= TASK DESCRIPTION =
All lines in the data that hold the word "icon" need copying.

= GIVEN ENTRIES =
____________

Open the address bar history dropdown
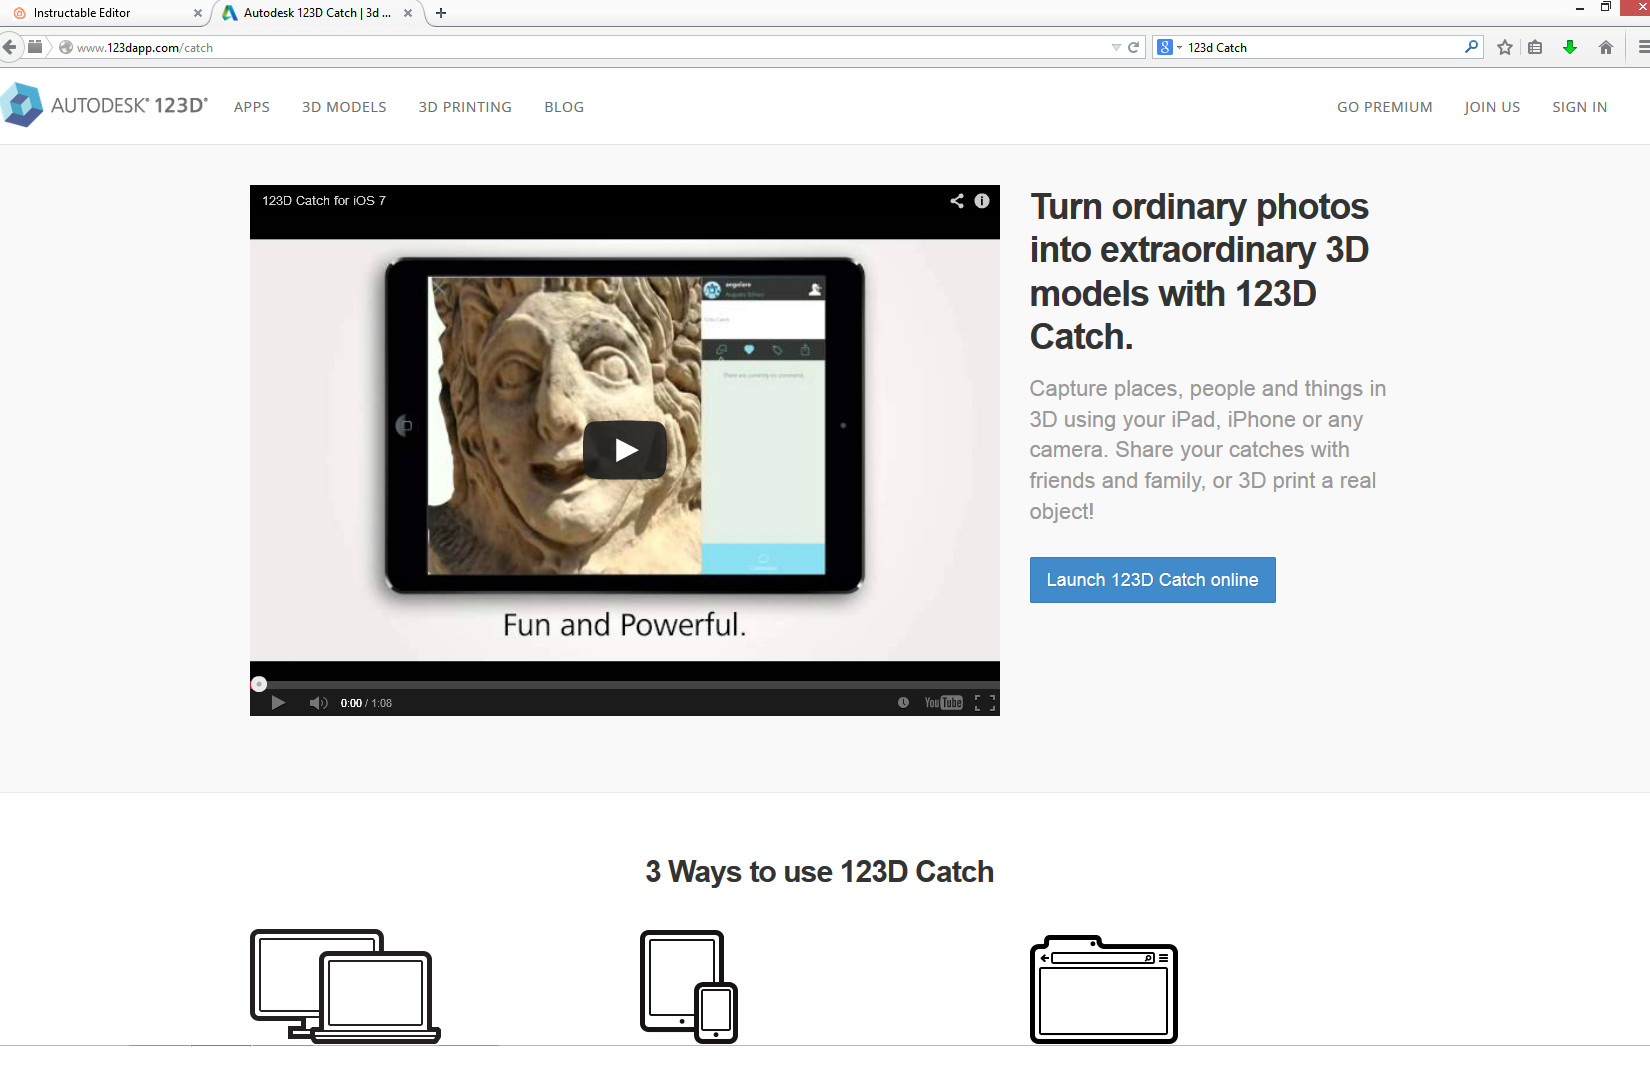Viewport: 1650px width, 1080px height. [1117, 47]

____________

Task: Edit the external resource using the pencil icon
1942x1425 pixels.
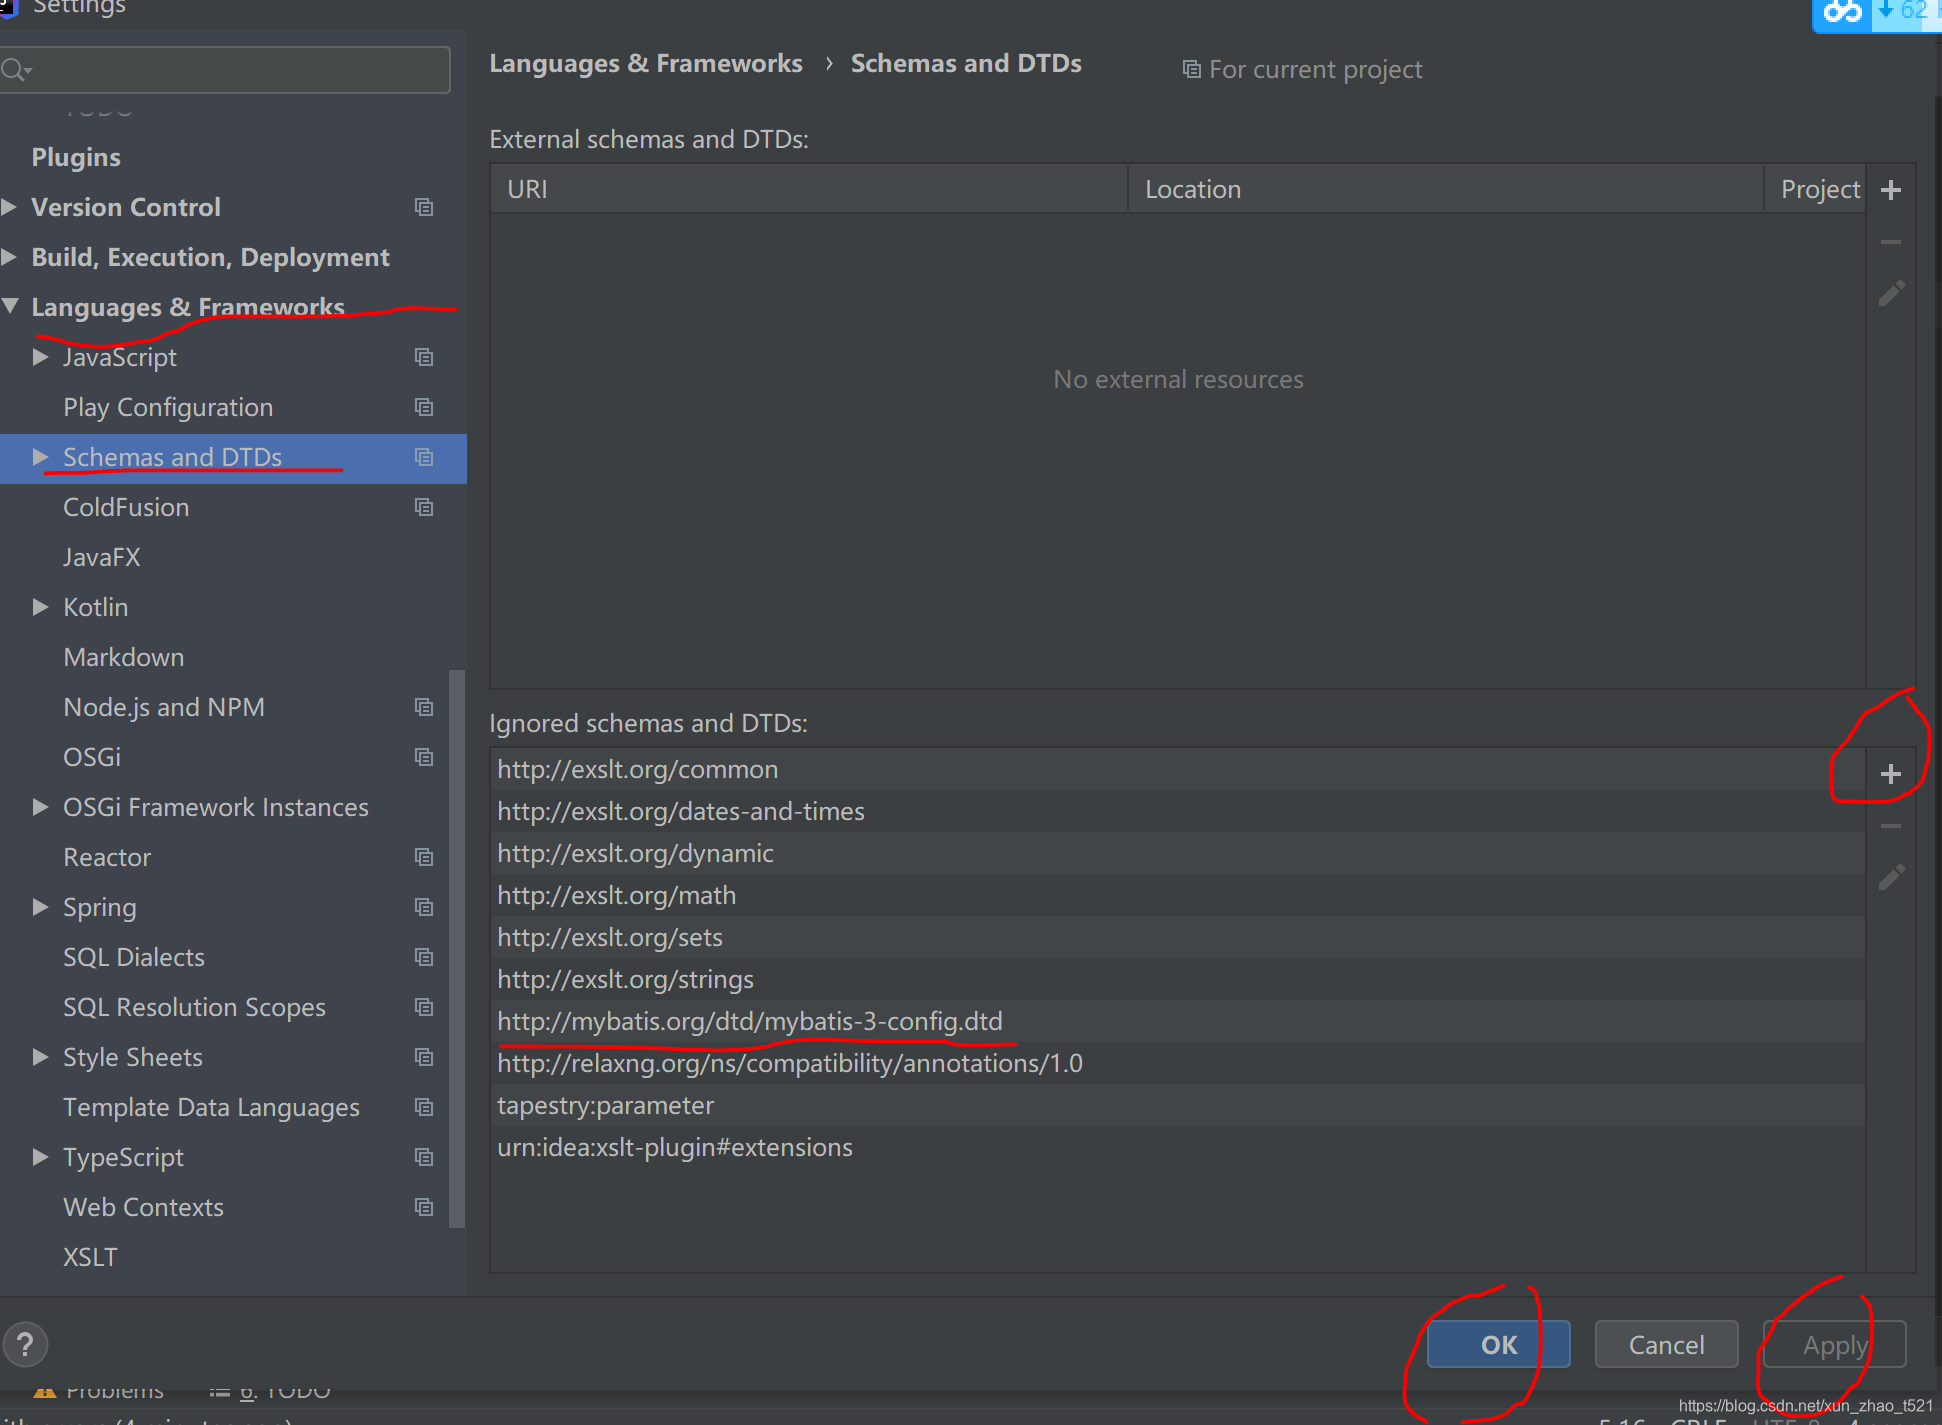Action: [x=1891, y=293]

____________

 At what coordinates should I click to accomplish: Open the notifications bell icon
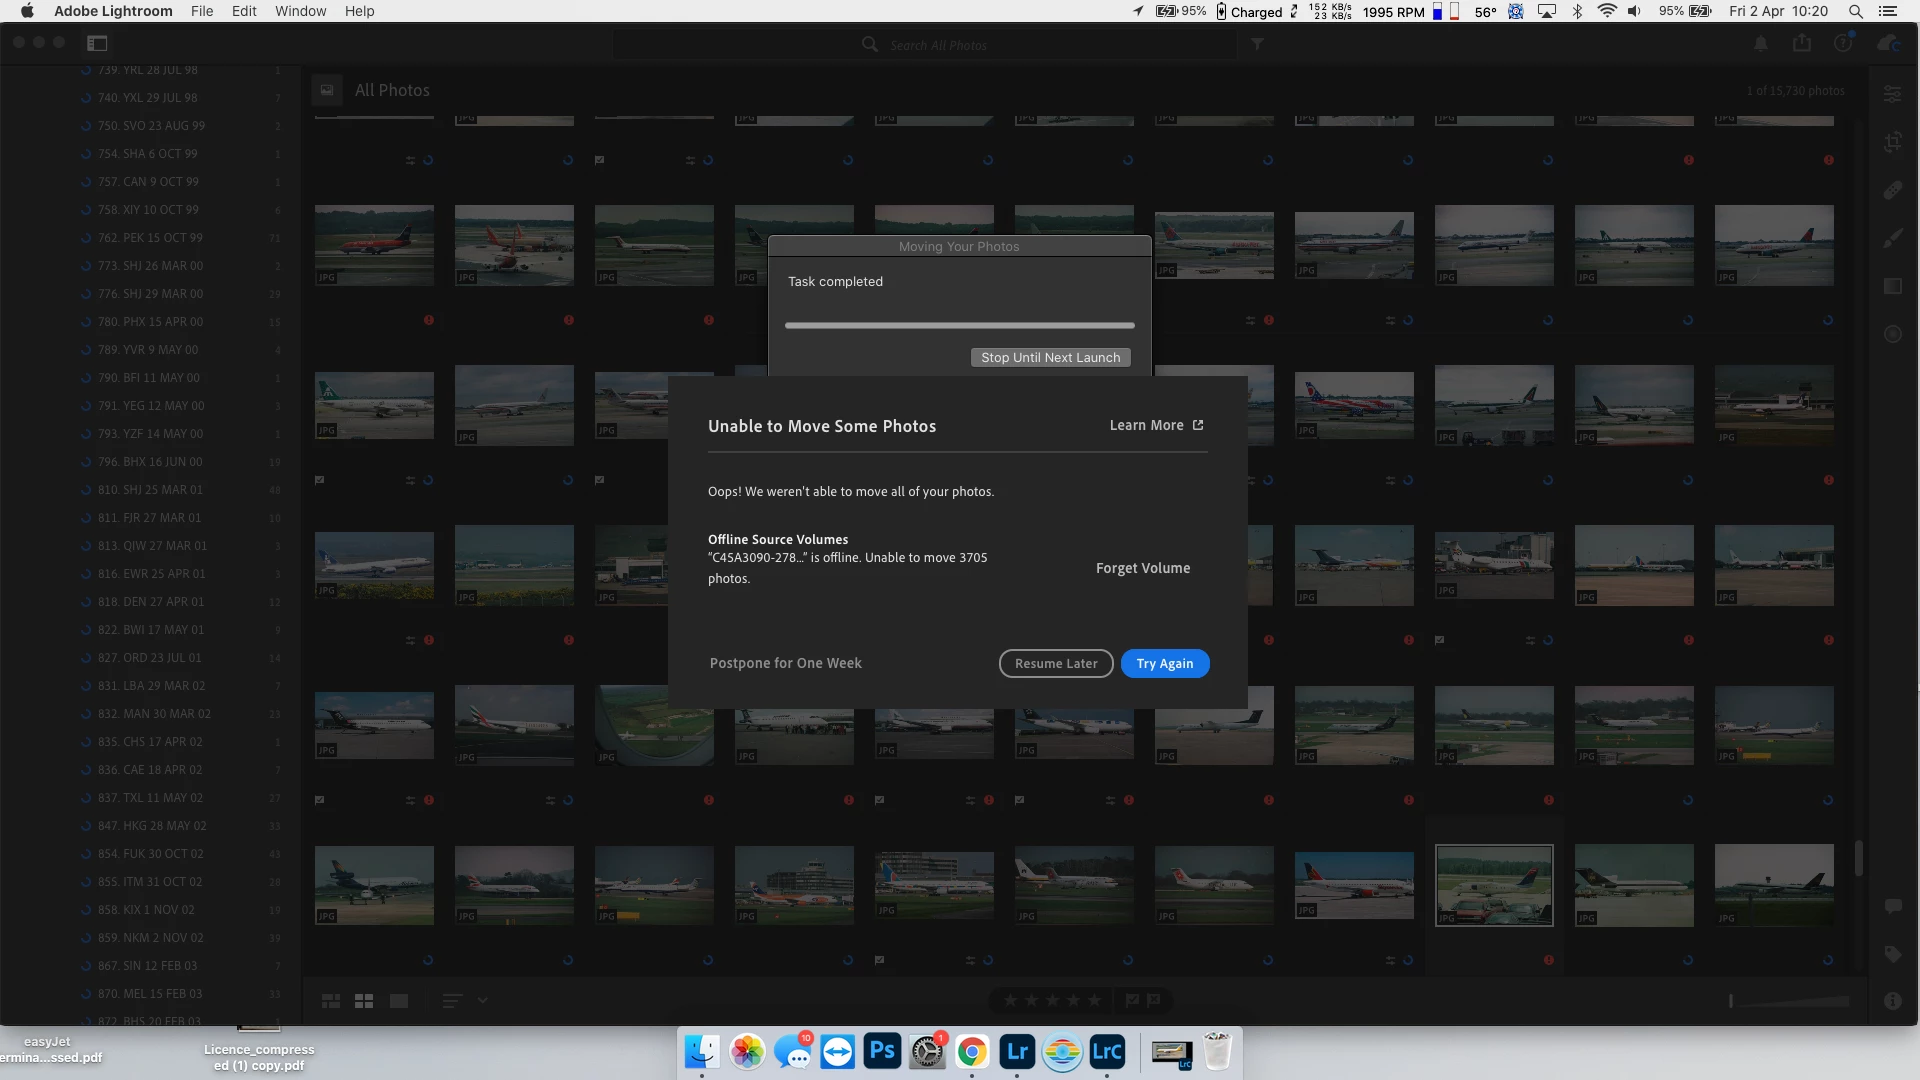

____________

= FINAL ANSWER =
Task: Edit the external resource using the pencil icon
 At what coordinates should I click to accomplish: Open the notifications bell icon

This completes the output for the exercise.